[TEXT BLOCK]
#####

John Bardeen (1908-1991) was an American physicist and electrical engineer, the only person to have won the Nobel Prize in Physics twice: first in 1956 with William Shockley and Walter Brattain for the invention of the transistor; and again in 1972 with Leon N Cooper and John Robert Schrieffer for a fundamental theory of conventional superconductivity known as the BCS theory.

The transistor revolutionized the electronics industry, allowing the Information Age to occur, and made possible the development of almost every modern electronic device, from telephones to computers to missiles. Bardeen’s developments in superconductivity, which won him his second Nobel, are used in Nuclear Magnetic Resonance Spectroscopy (NMR) or its medical sub-tool magnetic resonance imaging (MRI).

In 1990, John Bardeen appeared on LIFE Magazine’s list of “100 Most Influential Americans of the Century.”

#####

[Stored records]
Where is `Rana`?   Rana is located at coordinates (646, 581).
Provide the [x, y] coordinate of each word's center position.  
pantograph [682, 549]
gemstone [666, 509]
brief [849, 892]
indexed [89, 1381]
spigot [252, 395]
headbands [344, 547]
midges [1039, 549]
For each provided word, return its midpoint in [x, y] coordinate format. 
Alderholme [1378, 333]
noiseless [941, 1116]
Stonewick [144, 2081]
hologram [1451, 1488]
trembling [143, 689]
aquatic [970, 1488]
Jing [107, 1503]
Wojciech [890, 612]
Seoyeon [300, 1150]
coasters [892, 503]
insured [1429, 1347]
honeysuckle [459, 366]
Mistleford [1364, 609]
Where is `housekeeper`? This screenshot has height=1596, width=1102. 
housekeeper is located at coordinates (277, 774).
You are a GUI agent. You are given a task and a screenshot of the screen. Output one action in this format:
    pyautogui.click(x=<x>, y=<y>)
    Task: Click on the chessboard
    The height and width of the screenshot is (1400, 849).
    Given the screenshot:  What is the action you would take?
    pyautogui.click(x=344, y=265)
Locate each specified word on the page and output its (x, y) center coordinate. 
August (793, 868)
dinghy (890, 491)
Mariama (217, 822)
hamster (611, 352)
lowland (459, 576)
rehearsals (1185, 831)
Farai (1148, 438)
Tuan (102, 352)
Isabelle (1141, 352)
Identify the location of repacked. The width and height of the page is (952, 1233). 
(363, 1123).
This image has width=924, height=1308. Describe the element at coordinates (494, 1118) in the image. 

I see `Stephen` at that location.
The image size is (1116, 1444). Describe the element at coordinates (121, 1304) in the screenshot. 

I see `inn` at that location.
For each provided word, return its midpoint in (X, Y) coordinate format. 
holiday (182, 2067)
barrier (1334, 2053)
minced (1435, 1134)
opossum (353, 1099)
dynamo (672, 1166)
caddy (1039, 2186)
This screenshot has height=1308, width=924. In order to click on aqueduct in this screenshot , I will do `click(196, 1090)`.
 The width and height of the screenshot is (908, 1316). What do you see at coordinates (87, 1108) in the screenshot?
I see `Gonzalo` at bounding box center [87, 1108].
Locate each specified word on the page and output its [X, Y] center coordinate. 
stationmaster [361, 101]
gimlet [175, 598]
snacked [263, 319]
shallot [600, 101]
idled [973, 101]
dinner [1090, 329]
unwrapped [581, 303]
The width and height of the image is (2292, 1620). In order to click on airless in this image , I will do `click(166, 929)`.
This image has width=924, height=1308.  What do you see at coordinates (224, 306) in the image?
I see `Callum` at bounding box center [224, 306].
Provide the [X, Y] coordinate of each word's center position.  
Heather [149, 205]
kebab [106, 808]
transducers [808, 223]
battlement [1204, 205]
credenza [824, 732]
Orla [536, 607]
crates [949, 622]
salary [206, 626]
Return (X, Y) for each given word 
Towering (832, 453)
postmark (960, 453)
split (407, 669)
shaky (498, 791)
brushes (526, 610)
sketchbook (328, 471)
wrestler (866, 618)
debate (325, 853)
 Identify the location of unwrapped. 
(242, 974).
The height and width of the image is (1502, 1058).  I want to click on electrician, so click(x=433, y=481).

#####

Copy out, word for word, the part of the John Bardeen passage that starts with "John Bardeen (1908-1991)" and goes on through "resonance imaging (MRI).".

[THE ANSWER]
John Bardeen (1908-1991) was an American physicist and electrical engineer, the only person to have won the Nobel Prize in Physics twice: first in 1956 with William Shockley and Walter Brattain for the invention of the transistor; and again in 1972 with Leon N Cooper and John Robert Schrieffer for a fundamental theory of conventional superconductivity known as the BCS theory.

The transistor revolutionized the electronics industry, allowing the Information Age to occur, and made possible the development of almost every modern electronic device, from telephones to computers to missiles. Bardeen’s developments in superconductivity, which won him his second Nobel, are used in Nuclear Magnetic Resonance Spectroscopy (NMR) or its medical sub-tool magnetic resonance imaging (MRI).